▸ **SELECTED TEXT**
Nsearch you should hear my NEWELLS.


----------



## FishinAddiction (May 9, 2006)

and he should hear my torium


----------



## EDMboarder (Mar 18, 2005)

Nserch4Drum said:


> no clicker is as loud as the SLH's / SHA's / or SHV's when yer surf fishin'.
> 
> The Torium 14's clicker a little bit louder than a 525 and deffinitely louder than the Avet.
> 
> If'n I'm spikin'...nothin beats a Daiwa clicker


Definitly true there, daiwas have much louder clickers.


----------



## AL_N_VB (Apr 3, 2002)

Guess,I must have a defective Torium. 

...or a defective clicker

...or need to get my hearing checked.

...or maybe theres a ghost in my Torium

Great lil reels. Casts lika dream. The spool didn't seem fast outta the box [ spoiled by the SHA's ], but after sticking 1 static mag in it and taking 3 breaks out [ that's before cleaning out all the grease and cleanin' out the bearings] the lil' reel has potential. 
-Made the mistake of playing around with the spool - trying to make it faster, so I took all the breaks out - and stuck a static mag in it. Fluff city - semi controllable - but would not to fish with it in that condition. So I stuck all the breaks in, slapped another static mag in it, and took the breaks out as I kept tryin to dial in the spool. -Gets a lil hairy with only 2 breaks in, but gets tamed with 3. IMHO - 4 breaks + 1 static mag would werk esp if ya do a lotta early am or nite fishing.

If your looking for an alternative to a SHA20 or 525MAG, the Torium is a nice pickup. The Torium has a mostly all aluminum casing vs. graphite [ SHA's / SHV's / SLH's / 525].

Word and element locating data
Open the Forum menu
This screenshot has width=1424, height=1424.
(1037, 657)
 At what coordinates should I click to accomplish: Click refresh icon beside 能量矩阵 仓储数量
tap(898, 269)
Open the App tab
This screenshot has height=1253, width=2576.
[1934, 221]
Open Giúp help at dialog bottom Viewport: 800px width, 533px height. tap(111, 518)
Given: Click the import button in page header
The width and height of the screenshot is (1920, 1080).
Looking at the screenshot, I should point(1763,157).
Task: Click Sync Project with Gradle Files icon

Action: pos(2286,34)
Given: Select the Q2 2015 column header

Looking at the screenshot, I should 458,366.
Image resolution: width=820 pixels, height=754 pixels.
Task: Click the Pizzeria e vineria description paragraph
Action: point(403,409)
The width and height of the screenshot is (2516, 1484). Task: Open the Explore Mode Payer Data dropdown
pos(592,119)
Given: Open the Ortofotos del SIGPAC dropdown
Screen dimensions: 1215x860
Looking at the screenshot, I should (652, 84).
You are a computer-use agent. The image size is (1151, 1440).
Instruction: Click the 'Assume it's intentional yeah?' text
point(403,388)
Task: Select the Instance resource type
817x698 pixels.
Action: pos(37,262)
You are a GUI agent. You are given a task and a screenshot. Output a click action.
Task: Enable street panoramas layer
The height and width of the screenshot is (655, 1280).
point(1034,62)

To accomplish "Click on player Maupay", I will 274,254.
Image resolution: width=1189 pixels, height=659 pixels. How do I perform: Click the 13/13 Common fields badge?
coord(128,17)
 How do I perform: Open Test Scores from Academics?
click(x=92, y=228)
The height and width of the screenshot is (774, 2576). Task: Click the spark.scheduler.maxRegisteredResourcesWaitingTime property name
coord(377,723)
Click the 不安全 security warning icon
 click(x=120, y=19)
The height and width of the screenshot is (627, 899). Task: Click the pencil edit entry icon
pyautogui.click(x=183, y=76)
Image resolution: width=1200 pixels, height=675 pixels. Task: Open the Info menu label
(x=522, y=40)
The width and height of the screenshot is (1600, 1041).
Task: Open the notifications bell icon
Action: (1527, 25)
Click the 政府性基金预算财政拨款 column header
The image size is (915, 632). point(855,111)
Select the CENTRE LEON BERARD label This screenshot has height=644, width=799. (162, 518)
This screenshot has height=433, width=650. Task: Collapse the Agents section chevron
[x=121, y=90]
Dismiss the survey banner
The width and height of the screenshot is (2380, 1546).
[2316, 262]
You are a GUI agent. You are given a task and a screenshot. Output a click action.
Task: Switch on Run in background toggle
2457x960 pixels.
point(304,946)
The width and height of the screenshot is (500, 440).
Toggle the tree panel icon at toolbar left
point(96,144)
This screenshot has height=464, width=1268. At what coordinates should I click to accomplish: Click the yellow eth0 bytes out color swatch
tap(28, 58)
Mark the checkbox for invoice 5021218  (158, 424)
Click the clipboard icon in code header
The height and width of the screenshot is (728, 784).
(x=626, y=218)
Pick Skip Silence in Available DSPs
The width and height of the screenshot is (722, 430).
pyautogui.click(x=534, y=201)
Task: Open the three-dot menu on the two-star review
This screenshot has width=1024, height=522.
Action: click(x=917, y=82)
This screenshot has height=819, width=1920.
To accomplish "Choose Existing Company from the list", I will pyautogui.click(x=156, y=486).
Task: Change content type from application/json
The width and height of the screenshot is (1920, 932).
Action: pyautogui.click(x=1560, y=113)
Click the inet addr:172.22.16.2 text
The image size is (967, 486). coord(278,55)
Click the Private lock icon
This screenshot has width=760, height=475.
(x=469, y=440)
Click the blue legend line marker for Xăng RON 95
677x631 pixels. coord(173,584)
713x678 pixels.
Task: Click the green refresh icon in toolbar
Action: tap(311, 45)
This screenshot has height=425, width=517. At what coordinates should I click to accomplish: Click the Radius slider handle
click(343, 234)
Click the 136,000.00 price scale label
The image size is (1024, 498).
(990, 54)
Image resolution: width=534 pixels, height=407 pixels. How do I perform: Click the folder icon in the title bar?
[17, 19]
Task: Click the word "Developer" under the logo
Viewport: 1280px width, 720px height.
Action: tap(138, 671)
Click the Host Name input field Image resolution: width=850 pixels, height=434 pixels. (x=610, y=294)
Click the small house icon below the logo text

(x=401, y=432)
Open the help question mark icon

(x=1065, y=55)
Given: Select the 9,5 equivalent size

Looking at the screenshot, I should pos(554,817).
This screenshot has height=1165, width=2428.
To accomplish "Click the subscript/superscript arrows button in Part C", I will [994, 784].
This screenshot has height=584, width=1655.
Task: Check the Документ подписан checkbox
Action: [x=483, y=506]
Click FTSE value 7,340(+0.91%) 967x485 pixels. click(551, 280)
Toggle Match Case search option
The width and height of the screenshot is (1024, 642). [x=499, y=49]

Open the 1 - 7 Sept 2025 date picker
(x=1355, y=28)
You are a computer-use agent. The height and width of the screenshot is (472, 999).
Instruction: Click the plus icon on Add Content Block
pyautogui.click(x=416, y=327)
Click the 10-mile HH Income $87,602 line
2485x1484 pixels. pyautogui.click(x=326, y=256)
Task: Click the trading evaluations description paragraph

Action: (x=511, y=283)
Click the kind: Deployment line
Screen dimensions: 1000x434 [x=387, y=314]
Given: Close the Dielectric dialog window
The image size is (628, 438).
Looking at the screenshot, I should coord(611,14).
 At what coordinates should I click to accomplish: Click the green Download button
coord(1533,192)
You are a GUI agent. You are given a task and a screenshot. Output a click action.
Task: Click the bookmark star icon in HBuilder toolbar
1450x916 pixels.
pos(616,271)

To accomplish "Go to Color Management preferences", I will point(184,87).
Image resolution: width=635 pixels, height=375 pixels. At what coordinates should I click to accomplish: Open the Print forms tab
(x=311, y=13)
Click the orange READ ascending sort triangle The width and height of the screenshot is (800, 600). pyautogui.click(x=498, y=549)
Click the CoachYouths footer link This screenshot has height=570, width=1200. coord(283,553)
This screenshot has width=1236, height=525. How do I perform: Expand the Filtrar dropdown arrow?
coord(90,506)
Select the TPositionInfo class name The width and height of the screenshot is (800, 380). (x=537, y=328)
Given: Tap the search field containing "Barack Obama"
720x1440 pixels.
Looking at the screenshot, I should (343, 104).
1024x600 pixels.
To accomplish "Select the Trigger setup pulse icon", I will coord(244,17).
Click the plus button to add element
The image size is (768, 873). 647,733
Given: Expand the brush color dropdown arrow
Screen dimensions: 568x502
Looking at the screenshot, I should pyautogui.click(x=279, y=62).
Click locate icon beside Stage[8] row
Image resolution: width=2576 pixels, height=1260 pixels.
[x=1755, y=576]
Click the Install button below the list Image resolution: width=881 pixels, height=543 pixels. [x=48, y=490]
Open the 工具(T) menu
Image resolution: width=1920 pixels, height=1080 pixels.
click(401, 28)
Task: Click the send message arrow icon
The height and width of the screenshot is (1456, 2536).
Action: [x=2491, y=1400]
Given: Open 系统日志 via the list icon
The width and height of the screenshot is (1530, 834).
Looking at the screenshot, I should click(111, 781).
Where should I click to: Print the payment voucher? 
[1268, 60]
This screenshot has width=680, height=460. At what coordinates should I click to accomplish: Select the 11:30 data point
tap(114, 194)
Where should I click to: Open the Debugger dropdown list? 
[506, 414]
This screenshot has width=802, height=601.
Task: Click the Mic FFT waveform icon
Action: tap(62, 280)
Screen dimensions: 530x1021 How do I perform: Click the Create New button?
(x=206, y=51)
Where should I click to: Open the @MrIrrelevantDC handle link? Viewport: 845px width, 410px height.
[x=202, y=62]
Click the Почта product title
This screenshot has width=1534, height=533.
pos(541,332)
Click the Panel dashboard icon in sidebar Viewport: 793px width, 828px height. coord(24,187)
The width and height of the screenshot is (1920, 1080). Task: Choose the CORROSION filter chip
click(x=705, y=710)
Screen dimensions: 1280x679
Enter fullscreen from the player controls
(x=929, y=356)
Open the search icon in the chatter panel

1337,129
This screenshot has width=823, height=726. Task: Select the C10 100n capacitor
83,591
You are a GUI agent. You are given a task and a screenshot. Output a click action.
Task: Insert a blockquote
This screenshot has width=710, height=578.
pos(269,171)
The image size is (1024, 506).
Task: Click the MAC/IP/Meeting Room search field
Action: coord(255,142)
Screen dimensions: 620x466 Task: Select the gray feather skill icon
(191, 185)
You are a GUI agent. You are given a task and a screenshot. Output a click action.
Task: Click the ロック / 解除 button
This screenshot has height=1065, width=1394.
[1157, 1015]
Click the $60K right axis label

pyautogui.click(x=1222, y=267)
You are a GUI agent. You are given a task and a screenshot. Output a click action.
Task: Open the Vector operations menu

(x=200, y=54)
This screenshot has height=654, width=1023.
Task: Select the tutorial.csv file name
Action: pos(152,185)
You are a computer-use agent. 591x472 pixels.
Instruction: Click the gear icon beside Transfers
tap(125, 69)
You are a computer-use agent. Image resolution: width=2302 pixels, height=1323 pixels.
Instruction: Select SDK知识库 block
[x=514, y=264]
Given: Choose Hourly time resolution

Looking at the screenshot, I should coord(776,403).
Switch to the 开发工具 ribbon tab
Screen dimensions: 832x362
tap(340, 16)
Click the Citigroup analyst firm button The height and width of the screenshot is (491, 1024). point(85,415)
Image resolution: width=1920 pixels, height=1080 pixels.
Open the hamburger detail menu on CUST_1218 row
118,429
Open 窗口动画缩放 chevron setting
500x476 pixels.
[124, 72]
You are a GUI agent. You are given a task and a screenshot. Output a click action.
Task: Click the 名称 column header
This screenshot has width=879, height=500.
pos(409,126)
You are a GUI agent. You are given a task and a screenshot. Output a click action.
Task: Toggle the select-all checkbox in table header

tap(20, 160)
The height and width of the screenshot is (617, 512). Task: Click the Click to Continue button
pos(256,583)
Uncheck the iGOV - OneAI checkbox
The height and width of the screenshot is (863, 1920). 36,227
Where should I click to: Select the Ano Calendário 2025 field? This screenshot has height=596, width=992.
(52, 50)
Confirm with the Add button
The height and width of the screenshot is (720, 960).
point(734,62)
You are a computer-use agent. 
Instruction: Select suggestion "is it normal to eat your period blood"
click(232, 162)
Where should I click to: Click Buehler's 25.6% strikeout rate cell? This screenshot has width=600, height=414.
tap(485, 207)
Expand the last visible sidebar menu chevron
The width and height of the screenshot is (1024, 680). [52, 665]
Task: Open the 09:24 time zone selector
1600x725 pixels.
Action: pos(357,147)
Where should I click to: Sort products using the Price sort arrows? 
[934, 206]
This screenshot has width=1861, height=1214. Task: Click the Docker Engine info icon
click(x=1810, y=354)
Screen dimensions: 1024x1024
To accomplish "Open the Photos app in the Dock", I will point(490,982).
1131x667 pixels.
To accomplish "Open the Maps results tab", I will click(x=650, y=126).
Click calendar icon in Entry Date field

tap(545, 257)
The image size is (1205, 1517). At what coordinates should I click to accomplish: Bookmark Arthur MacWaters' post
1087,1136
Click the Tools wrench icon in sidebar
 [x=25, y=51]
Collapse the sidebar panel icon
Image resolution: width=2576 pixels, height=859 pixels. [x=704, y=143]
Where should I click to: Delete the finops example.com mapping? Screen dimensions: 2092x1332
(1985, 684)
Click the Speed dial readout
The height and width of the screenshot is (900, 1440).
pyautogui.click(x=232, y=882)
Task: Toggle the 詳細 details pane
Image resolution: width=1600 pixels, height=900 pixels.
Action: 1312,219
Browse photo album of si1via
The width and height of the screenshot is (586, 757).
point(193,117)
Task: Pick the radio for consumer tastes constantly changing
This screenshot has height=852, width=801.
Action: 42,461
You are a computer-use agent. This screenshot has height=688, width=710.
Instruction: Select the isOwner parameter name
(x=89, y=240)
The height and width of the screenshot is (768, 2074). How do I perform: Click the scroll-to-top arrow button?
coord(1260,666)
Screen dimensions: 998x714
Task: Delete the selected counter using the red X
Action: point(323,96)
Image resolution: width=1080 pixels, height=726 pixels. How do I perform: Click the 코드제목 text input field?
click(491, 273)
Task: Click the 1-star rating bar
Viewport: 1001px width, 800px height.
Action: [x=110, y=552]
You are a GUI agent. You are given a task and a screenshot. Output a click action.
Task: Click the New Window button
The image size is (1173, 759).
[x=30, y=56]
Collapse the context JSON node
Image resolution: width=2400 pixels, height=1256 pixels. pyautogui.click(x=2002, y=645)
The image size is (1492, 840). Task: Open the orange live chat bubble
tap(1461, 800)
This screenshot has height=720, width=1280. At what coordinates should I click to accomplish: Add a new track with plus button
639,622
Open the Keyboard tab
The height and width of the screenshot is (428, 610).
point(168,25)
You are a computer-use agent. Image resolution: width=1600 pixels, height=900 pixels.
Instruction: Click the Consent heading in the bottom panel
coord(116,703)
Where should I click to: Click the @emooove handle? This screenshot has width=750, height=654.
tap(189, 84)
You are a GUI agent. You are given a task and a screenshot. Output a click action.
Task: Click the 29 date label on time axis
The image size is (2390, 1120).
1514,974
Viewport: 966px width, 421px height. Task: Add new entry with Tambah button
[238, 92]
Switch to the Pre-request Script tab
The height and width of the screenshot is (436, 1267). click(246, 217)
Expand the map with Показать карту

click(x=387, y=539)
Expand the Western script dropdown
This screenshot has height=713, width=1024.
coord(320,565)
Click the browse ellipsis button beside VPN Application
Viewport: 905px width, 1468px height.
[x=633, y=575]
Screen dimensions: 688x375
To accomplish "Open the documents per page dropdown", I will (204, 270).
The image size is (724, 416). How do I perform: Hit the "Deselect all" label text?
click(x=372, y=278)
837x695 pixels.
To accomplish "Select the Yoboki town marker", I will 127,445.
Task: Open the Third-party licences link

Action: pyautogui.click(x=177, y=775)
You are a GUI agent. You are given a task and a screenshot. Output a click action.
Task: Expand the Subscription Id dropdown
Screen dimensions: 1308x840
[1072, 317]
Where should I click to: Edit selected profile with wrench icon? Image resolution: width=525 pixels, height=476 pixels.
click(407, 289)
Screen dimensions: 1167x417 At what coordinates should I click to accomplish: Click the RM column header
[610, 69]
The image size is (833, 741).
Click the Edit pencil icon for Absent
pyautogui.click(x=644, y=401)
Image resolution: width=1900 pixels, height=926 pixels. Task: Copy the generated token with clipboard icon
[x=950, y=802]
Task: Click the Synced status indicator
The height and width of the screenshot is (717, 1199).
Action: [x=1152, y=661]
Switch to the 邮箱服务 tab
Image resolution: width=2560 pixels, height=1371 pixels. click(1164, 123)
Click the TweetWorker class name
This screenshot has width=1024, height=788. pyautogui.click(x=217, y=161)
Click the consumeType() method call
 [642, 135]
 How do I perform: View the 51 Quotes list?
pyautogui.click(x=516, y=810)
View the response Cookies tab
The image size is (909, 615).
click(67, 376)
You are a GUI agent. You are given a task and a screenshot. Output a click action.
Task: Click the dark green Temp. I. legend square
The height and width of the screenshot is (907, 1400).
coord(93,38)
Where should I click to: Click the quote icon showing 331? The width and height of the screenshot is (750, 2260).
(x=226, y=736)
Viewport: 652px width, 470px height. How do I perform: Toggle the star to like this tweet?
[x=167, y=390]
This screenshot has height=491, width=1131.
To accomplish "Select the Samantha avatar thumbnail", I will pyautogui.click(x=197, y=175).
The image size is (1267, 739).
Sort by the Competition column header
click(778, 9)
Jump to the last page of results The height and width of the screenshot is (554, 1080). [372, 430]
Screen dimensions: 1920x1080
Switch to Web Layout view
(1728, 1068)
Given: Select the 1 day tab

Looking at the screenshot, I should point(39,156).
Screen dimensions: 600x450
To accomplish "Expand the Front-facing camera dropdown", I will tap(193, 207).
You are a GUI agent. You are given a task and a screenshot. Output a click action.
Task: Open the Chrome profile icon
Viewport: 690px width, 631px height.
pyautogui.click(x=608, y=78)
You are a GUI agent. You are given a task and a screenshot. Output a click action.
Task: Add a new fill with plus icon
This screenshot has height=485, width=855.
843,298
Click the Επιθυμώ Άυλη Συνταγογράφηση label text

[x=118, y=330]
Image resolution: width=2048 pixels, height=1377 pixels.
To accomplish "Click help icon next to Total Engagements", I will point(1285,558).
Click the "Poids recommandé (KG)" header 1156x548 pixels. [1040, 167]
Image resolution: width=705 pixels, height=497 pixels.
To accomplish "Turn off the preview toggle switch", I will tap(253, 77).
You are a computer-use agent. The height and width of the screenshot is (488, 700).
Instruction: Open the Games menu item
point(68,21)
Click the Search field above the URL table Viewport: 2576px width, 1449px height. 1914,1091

▸ **TASKS AND EXERCISES**
a - Rewrite the fishing reel thread starting at "## EDMboarder (Mar" and ending at "than the Avet.", putting "Penn" in place of "Avet".
b - Continue the fishing reel thread from where it stops.
The listing comes from a separate source.

▸ **SOLVED TASKS**
a -
## EDMboarder (Mar 18, 2005)

Nserch4Drum said:


> no clicker is as loud as the SLH's / SHA's / or SHV's when yer surf fishin'.
> 
> The Torium 14's clicker a little bit louder than a 525 and deffinitely louder than the Penn.

b -
My Torium 14 is paired to a custom 13' Saltiga Ballistic [ the lighter version-2-10oz], and will make a good combo for wading out to the bar.

I especially like where the gear box is. The line retrieve is super smooth. 

Bottom line - try it-if ya like it - buy it. Don't try to compare apples to oranges. Every reel has its pro's and cons. 

But the Toriums clicker is a far cry from any of the SHA 20's, 30's, I've own. There's a sound, but if ya haven't heard a SHA's *death scream *@ 3:00am in the morning, when yer sittin back and trying not to think of sleep, then I guess any other clicker you've heard is loud


----------



## Jesse Lockowitz (Feb 13, 2006)

why do all my clickers sound like this?


http://www.youtube.com/watch?v=qGfIv4OlCmM



Jesse


----------



## curtisb (Jul 21, 2004)

You could also try the MX by Avet. It is a little bigger than a SX and when magged throws almost as far. You can also put larger line on it than the SX. I have two SXs, one MX, five Diawas and several older Penns(squidders,jigmasters and a mag 980). All my Diawas and Avets are magged so never felt a need for a 525mag.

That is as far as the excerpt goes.